On a recent Saturday afternoon tour through some of Nichols’ favorite spots in Los Angeles and the Pasadena area, he swung by the theater in the hopes of sharing his excitement for the space and its devoted staff. But before he could even find a parking space outside, the day’s first moment of magic occurred: Nichols nearly slammed into a stop sign, and when he paused to collect himself, he noticed three wild roosters wandering on the sidewalk before his vehicle.

“Get out of the car! Get out of the car and chase them!” Nichols shrieked with excitement, as this stunned reporter hopped out and ran toward the soon-confused birds. Within seconds, and egged on by his utterly manic enthusiasm, I found myself gleefully laughing as I brought one of the world’s oldest jokes to unexpected life.

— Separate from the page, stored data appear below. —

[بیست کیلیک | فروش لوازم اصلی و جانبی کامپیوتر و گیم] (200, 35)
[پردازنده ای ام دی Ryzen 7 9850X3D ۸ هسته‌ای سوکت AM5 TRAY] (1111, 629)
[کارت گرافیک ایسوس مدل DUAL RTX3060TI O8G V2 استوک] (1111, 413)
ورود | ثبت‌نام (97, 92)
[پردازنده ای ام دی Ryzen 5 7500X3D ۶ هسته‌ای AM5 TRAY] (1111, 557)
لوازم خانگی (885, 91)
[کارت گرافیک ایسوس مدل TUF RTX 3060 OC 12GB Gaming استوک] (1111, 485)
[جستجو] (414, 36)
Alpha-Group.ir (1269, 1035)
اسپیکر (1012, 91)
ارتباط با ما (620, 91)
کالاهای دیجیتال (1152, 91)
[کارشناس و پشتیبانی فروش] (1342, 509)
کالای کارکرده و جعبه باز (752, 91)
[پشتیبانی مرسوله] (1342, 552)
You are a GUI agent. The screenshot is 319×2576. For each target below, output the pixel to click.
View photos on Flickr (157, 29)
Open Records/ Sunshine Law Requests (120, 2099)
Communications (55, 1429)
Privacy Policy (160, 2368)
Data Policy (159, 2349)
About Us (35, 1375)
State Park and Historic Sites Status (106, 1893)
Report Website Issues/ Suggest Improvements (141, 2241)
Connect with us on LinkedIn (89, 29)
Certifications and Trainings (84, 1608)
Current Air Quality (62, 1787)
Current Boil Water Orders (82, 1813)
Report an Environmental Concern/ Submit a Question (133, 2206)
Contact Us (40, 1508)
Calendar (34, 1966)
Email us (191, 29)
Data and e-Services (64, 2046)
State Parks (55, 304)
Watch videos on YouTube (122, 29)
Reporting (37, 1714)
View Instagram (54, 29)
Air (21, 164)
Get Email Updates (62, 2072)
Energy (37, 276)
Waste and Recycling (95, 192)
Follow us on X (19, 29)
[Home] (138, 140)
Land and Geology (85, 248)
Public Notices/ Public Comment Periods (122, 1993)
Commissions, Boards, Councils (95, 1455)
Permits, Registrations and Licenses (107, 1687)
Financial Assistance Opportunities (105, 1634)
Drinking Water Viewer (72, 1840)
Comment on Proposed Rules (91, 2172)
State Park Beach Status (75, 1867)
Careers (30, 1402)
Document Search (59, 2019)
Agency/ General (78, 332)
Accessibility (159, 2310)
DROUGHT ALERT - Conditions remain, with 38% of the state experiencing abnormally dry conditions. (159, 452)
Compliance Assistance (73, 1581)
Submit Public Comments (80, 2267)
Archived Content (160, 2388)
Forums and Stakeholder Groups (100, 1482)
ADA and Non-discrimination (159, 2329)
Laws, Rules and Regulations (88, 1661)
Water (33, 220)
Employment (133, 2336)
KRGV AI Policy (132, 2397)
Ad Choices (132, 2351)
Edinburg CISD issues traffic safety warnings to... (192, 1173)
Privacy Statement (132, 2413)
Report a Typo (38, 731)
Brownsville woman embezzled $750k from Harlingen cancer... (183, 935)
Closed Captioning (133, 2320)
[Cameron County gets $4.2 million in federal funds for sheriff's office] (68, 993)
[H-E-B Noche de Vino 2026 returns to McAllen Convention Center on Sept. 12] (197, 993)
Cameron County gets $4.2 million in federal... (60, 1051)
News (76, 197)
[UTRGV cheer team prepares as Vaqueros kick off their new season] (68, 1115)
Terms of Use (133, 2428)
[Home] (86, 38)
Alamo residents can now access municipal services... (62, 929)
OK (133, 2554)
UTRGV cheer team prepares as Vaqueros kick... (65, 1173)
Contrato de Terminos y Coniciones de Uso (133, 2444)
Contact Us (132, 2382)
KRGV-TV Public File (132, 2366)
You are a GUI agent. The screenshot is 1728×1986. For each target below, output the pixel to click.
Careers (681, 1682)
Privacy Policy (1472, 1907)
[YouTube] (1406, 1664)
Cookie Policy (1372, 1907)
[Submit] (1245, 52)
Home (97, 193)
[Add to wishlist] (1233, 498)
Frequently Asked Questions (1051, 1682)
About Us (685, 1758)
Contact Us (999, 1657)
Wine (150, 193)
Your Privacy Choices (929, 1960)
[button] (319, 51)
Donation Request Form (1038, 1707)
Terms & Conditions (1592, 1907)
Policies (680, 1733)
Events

“Why did the chicken cross the road?” howled Nichols, snapping pictures of the frantic pursuit. “To escape the 250 pound guy chasing them!”

It was but one of many magical moments that afternoon, as Nichols soon traversed the route from downtown LA to Pasadena in randomly haphazard fashion, all the while pointing out cultural landmarks and quirky joints that he just happened to love.

Among them was an extensive backstage tour of the Baker complex during a packed show, a spin through Angeleno Heights to witness the house that became famous in Michael Jackson’s “Thriller” video, a visit to the Old Mill in San Marino, and the fountain outside Pasadena’s Department of Water and Power building. But the last spot proved to be nearest and dearest to his heart: a mealtime respite at the Colonial Kitchen restaurant on Huntington Drive in San Marino.

Nichols enjoyed a stack of pancakes covered in bananas, a choice that nearly matched the bright yellow shirt he wore that day with his trademark suspenders. He suggested a children’s plate called Tiny Tiddlers to this reporter, a selection that provoked giggles from this enthusiast of eccentricity but also drew praise for its comfort-food combination of mac and cheese and fish sticks, all for the time-warp price of just $6.95.

“The Colonial Kitchen exists in its own weird little time warp, unaffected by the 21st century, and I am extremely grateful they’ve found an ecosystem to hang onto,” says Nichols. “It’s just an incredible little window into something that doesn’t exist anymore, and it’s just so soothing because of the comfort food, and the Muzak and the colors and the shapes of everything there.

“I love these restaurants so much, but the food is only a small part of it,” he concludes. “It’s character, neon, art, almost everything but the food, and that’s funny coming from a large person. Going into one is transformative. I haven’t been as moved by an art show in years as I was going to that.”